* **Problem to work on**: Report every line from the following entries that contains the string "word".

....

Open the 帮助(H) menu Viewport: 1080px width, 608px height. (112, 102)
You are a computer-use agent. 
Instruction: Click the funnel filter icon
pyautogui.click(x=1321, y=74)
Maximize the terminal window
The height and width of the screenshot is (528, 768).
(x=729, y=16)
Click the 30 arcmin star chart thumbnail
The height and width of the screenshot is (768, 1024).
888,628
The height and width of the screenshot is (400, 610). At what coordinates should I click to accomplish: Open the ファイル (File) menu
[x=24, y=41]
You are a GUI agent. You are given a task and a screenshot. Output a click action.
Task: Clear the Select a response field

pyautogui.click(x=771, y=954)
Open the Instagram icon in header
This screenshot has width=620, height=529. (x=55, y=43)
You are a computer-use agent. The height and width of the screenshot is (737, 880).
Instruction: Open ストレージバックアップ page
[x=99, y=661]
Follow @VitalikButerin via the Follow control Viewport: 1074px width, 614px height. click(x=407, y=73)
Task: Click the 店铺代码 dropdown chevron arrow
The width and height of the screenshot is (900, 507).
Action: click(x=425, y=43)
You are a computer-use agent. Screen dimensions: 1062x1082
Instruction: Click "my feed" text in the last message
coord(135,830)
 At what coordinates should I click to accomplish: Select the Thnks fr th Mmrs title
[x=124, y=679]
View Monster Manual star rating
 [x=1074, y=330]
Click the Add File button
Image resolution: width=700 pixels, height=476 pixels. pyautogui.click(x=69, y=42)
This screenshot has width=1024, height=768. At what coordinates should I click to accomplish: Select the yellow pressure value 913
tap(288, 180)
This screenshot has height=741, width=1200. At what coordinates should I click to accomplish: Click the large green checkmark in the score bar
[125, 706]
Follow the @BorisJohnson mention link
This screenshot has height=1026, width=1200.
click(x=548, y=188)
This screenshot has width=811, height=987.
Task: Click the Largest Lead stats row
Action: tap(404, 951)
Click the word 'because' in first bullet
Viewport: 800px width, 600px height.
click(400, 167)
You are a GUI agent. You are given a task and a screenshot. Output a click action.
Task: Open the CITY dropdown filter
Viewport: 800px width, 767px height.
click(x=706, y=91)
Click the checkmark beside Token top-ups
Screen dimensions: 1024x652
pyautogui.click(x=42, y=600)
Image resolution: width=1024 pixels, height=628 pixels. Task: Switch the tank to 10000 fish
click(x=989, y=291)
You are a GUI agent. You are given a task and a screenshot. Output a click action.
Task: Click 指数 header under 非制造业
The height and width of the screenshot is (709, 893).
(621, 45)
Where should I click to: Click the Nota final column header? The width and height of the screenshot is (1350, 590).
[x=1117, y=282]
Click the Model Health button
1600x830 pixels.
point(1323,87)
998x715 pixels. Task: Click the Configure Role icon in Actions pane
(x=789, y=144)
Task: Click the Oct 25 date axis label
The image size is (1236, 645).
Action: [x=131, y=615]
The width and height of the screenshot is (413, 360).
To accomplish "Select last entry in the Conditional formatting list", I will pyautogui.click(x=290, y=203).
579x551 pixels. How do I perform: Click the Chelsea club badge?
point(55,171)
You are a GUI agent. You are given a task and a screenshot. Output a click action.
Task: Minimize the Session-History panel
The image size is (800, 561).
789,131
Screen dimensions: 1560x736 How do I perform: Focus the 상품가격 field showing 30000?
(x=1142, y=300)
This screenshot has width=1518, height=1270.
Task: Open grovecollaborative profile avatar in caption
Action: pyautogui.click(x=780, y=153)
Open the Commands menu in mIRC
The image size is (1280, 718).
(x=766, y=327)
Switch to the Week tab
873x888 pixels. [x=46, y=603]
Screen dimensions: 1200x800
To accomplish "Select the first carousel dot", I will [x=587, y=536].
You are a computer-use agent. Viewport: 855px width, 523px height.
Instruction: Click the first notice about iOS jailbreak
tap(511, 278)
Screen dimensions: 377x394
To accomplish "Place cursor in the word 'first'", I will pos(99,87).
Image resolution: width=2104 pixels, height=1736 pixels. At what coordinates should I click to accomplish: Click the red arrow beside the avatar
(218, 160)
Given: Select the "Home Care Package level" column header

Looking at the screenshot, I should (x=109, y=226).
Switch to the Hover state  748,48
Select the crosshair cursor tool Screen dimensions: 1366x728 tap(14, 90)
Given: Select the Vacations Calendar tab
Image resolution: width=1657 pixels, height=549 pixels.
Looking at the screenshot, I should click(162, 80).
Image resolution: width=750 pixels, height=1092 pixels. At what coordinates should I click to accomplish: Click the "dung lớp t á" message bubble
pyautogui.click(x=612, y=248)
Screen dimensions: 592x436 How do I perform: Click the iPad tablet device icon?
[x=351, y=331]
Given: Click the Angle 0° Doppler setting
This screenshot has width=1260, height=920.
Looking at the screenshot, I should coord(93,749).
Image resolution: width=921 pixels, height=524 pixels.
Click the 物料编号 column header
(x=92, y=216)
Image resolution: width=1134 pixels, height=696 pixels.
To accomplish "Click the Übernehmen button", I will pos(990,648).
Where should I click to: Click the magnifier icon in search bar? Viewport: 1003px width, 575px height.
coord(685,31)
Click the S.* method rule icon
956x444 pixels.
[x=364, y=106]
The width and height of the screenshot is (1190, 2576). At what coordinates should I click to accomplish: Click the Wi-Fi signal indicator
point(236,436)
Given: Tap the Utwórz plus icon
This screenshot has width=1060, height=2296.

....

* **Your solution**:
Click the word 'because' in first bullet
To accomplish "Place cursor in the word 'first'", I will pos(99,87).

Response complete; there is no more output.